One of the advantages of a free market economy over a command and control one is the increased competition compels the provider of a good or service to provide the consumer options and choices to better fit the needs and circumstances of the consumer.
Say you are a college student wishing to purchase health insurance. Generally speaking, are you going to opt for a expensive gold-plated insurance policy that covers all your doctor visits, hip replacement surgeries and regular check-ups or are you going to choose a bare bones low cost/low benefit plan?
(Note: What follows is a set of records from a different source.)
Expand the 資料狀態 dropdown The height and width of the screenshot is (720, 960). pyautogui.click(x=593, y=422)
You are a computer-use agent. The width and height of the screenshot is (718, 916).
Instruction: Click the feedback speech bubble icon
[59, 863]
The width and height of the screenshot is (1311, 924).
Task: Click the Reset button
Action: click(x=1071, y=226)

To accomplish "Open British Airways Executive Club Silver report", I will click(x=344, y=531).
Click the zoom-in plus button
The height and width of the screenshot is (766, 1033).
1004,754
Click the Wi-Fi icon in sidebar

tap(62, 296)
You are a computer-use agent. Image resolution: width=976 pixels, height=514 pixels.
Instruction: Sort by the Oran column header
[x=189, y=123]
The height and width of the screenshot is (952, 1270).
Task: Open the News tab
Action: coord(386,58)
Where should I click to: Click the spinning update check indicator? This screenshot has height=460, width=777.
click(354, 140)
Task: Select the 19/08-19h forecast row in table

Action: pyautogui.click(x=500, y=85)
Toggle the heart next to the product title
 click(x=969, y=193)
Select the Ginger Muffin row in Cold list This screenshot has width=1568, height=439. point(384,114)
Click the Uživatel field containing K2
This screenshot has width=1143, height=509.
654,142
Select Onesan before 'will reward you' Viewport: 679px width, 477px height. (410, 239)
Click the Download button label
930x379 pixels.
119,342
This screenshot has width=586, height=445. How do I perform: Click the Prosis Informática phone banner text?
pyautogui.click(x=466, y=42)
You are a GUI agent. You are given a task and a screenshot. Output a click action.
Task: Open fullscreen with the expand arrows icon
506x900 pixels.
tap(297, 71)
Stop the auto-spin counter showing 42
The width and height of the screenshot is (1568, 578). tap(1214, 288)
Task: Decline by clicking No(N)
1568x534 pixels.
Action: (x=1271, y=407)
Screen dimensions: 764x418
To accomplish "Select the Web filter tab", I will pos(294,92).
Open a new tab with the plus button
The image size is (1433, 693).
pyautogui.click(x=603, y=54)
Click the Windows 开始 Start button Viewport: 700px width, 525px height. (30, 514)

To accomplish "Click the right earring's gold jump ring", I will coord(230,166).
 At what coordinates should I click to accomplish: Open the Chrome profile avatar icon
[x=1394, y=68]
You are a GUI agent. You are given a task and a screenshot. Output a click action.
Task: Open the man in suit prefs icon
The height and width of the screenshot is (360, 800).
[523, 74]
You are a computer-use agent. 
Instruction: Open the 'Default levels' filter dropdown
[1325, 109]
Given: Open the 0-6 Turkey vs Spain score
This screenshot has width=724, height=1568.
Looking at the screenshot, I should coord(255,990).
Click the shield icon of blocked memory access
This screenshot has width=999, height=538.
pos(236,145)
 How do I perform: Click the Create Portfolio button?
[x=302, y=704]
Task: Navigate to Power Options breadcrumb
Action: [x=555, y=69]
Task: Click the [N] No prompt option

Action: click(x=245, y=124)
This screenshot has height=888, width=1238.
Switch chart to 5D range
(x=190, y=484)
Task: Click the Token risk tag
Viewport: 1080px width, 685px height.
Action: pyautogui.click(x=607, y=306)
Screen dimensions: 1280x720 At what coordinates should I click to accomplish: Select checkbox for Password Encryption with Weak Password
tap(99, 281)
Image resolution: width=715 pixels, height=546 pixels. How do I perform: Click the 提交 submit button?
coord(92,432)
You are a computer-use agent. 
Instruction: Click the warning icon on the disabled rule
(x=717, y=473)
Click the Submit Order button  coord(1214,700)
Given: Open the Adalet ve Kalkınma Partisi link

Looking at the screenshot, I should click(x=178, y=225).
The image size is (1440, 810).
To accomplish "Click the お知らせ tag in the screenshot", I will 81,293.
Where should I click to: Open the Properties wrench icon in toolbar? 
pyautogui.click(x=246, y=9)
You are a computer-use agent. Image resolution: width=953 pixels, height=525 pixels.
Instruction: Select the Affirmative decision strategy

Because of your youth and therefore, relative health and because you really need the money for tuition, books, lodging, food, etc., you are most definitely going with the latter option because it much better suits your circumstances.
Unfortunately, for college students across America that may all change.
Colleges and universities say that some rules in the new health law could keep them from offering low-cost, limited-benefit student insurance policies, and they're seeking federal authority to continue offering them.
Their request drew immediate fire from critics, however, who say that student health plans should be held to the same standards that other insurance is.
Once again, a reminder that ObamaCare really isn't about optimizing the benefits of your individual health care but rather making sure everyone is receiving the equal amount of health care benefits as miserable as the outcome may be.
Among other things, the colleges want clarification that they won't have to offer the policies to non-students.
Without a number of changes, it may be impossible to continue to offer student health plans, says a letter that the American Council on Education sent Aug. 12 to Health and Human Services Secretary Kathleen Sebelius, signed by 12 other trade associations that represent colleges.
Additionally, the colleges say that some provisions of the law don't apply to their policies, including those that require insurers to spend at least 80 percent of their revenue on medical care and that bar them from setting annual coverage caps.
Many of the provisions at issue don't go into effect until 2014, but the colleges say they need clarity soon because they're negotiating long-term contracts with insurers now.
And once again, we see price signaling taking effect as colleges are making rational decisions in bracing for the inevitable disaster that will come with ObamaCare.
As it stands, colleges may be forced to provide only ObamaCare-mandated insurance policies that won't fit the needs of their students as they provide benefits their relatively healthy students don't need and certainly can't afford.
This is a perfect illustration of what happens when a command and control regulatory regime forces consumers into a one-size-fits-all plan.
Exit question: Does this qualify for Nancy's Nuances: a journey of discovery? We're thinking yes as the colleges only discovered what was in the bill after it was passed.